**TASK ITEM:** Each line from the one containing "At what coordinates" to the end of the listing below must be retyped exactly, with no line left out and none added.

**DATA RECORDS:**

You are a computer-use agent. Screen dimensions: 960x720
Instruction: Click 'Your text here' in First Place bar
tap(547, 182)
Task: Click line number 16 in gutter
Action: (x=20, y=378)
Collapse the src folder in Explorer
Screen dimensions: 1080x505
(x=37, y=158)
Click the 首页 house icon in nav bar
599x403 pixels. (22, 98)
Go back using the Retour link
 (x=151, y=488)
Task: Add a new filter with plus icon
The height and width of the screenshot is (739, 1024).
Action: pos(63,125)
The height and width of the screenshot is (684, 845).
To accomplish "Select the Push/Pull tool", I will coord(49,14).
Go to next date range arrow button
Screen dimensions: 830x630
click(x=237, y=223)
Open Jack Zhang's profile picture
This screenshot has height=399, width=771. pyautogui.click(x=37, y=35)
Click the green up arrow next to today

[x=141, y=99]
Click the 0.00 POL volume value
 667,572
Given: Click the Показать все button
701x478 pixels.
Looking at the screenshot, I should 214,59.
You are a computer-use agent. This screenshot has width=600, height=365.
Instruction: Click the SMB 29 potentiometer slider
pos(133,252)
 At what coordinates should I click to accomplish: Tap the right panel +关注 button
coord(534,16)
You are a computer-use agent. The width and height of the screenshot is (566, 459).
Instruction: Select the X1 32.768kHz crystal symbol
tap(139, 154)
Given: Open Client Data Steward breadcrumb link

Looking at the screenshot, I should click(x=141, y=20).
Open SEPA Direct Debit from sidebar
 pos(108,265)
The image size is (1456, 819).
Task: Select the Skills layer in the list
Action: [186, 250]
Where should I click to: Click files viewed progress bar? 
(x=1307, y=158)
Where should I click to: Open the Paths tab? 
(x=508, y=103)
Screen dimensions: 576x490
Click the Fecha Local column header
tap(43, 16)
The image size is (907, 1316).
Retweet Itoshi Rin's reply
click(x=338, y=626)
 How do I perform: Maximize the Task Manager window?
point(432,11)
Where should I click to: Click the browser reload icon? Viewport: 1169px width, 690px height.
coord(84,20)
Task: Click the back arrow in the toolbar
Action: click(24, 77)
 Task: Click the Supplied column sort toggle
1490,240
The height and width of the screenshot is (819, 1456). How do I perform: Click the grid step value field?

**ANSWER:**
 At what coordinates should I click to accomplish: Tap the right panel +关注 button
coord(534,16)
You are a computer-use agent. The width and height of the screenshot is (566, 459).
Instruction: Select the X1 32.768kHz crystal symbol
tap(139, 154)
Given: Open Client Data Steward breadcrumb link

Looking at the screenshot, I should click(x=141, y=20).
Open SEPA Direct Debit from sidebar
 pos(108,265)
The image size is (1456, 819).
Task: Select the Skills layer in the list
Action: [186, 250]
Where should I click to: Click files viewed progress bar? 
(x=1307, y=158)
Where should I click to: Open the Paths tab? 
(x=508, y=103)
Screen dimensions: 576x490
Click the Fecha Local column header
tap(43, 16)
The image size is (907, 1316).
Retweet Itoshi Rin's reply
click(x=338, y=626)
 How do I perform: Maximize the Task Manager window?
point(432,11)
Where should I click to: Click the browser reload icon? Viewport: 1169px width, 690px height.
coord(84,20)
Task: Click the back arrow in the toolbar
Action: click(24, 77)
 Task: Click the Supplied column sort toggle
1490,240
The height and width of the screenshot is (819, 1456). How do I perform: Click the grid step value field?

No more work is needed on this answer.